(WIP) feat: split pkg build vs container

.github/workflows/build_push_pr_ecr.yml

@@ -4,59 +4,147 @@ on:
   pull_request:
     types: [opened, synchronize, reopened]
 
+env:
+  CONDA_CHANNEL: "s3://hls-conda-channels/hls-atmospheric-correction/pr-${{ github.event.pull_request.number }}"
+  CONDA_CHANNEL_HTTP: "https://hls-conda-channels.s3.amazonaws.com/hls-atmospheric-correction/pr-${{ github.event.pull_request.number }}"
+  # FIXME: for now set "--frozen" since we're having trouble with inconsistent lockfiles
+  PIXI_FROZEN: true
+
+permissions:
+  contents: write
+  id-token: write
+
 jobs:
-  build_push_to_ecr:
+  # ------------------------------------------------------------------
+  # JOB 1: Dynamic Analysis
+  # ------------------------------------------------------------------
+  analyze:
     runs-on: ubuntu-latest
+    outputs:
+      has_changes: ${{ steps.detect.outputs.has_changes }}
+      docker_changed: ${{ steps.detect.outputs.docker_changed }}
+      build_order: ${{ steps.detect.outputs.build_order }}
+    steps:
+      - uses: actions/checkout@v4
+        with:
+          fetch-depth: 0
+
+      - uses: prefix-dev/setup-pixi@v0.9.2
+        with:
+          frozen: true
+          environments: build
+
+      - name: Run Change Detection
+        id: detect
+        run: |
+          pixi run -e build determine-targets
 
+  # ------------------------------------------------------------------
+  # JOB 2: Sequential Build & Publish
+  # ------------------------------------------------------------------
+  build-and-publish:
+    needs: analyze
+    if: needs.analyze.outputs.has_changes == 'true'
+    runs-on: ubuntu-latest
     steps:
-      - name: Configure AWS credentials
-        uses: aws-actions/configure-aws-credentials@v5
+      - uses: actions/checkout@v4
+
+      - name: Free disk space
+        uses: jlumbroso/free-disk-space@main
+        with:
+          large-packages: false  # takes too long for ~4.7GB
+          docker-images: true
+
+      - uses: prefix-dev/setup-pixi@v0.9.2
+        with:
+          frozen: true
+          environments: build
+
+      - name: Install Tools
+        run: pixi global install rattler-build rattler-index awscli
+
+      - name: Configure AWS Credentials
+        uses: aws-actions/configure-aws-credentials@v4
         with:
           aws-access-key-id: ${{ secrets.AWS_ACCESS_KEY_ID }}
           aws-secret-access-key: ${{ secrets.AWS_SECRET_ACCESS_KEY }}
           aws-region: us-west-2
 
-      - name: Login to Amazon ECR
-        id: login-ecr
-        uses: aws-actions/amazon-ecr-login@v2
+      - name: Execute Build Sequence
+        run: |
+          pixi run -e build \
+            build-publish-packages \
+            "${{ needs.analyze.outputs.build_order }}"
 
-      - uses: actions/checkout@v2
+  # ------------------------------------------------------------------
+  # JOB 3: Docker Build & Lockfile Update
+  # ------------------------------------------------------------------
+  build-docker:
+    needs: [analyze, build-and-publish]
+    # Run if Docker changed OR if packages were rebuilt (and build job succeeded)
+    if: |
+      always() &&
+      (needs.analyze.outputs.docker_changed == 'true' || needs.analyze.outputs.has_changes == 'true') &&
+      (needs.build-and-publish.result == 'success' || needs.build-and-publish.result == 'skipped')

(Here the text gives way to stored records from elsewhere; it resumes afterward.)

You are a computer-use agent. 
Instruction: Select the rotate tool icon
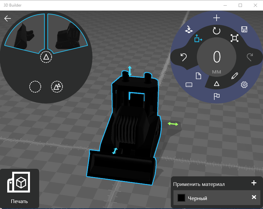[216, 31]
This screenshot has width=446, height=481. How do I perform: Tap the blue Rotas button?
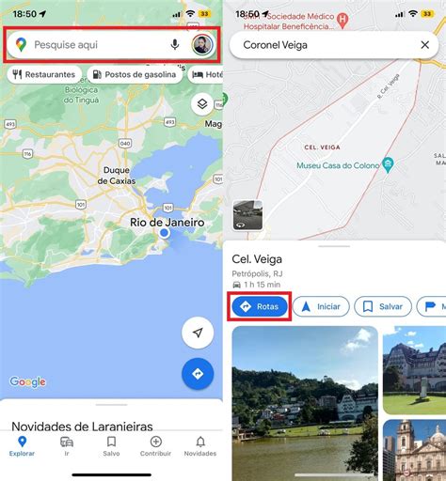(x=260, y=306)
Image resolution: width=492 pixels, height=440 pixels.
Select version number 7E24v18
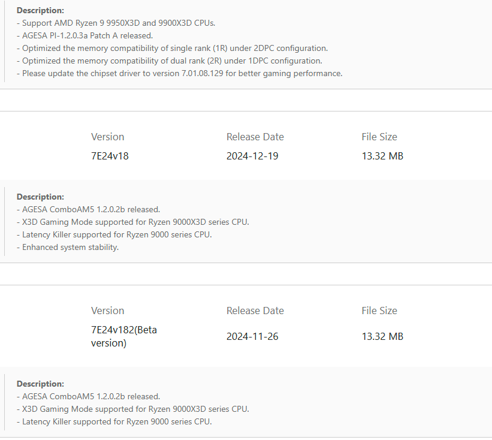pos(110,156)
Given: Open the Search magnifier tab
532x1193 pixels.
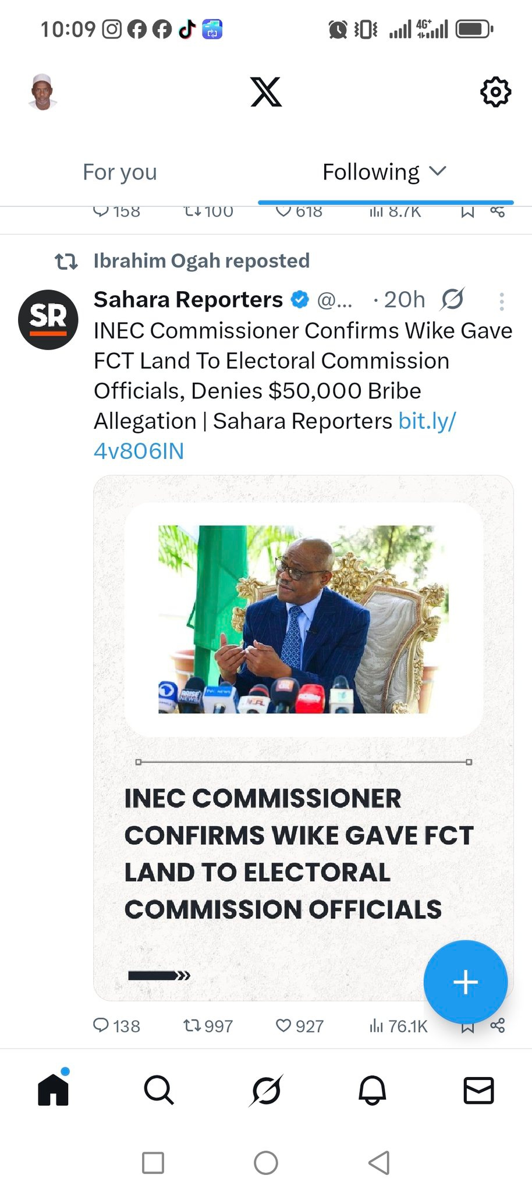Looking at the screenshot, I should pyautogui.click(x=159, y=1090).
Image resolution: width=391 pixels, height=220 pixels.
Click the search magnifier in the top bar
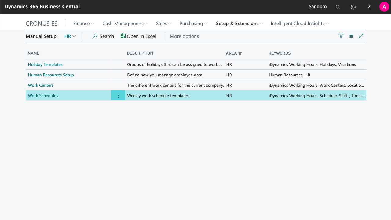[338, 6]
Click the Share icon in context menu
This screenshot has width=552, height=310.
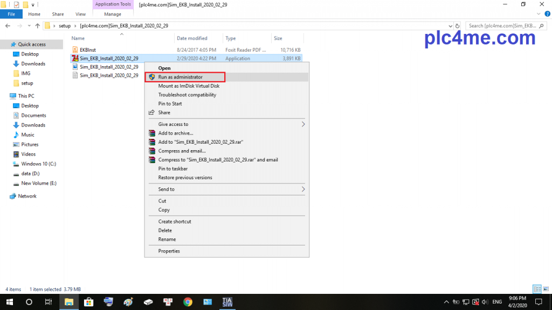[151, 112]
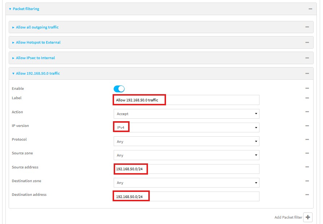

+    runs-on: ubuntu-latest
+    steps:
+      - uses: actions/checkout@v4
+        with:
+          ref: ${{ github.event.pull_request.head.ref }}
 
-      # FIXME: run the tests in the container...
-      #    - that's really what matters for this project
-      #    - the C code deps are hard to build
-      # - name: Run tests
-      #   run: |
-      #     scripts/test
+      - name: Free disk space
+        uses: jlumbroso/free-disk-space@main
+        with:
+          large-packages: false  # takes too long for ~4.7GB
+          docker-images: true
 
-      # - name: Lint code
-      #   run: |
-      #     scripts/lint
-      #     scripts/typecheck
+      - uses: prefix-dev/setup-pixi@v0.9.2
+        with:
+          frozen: true
+          environments: build
 
-      - name: Cleanup space
-        # ref: https://github.com/actions/runner-images/issues/2840
+      - name: Update Lockfile
+        if: needs.analyze.outputs.has_changes == 'true'
         run: |
-            echo "Before:"
-            df -h /
-            rm -rf /usr/share/dotnet
-            rm -rf "$AGENT_TOOLSDIRECTORY"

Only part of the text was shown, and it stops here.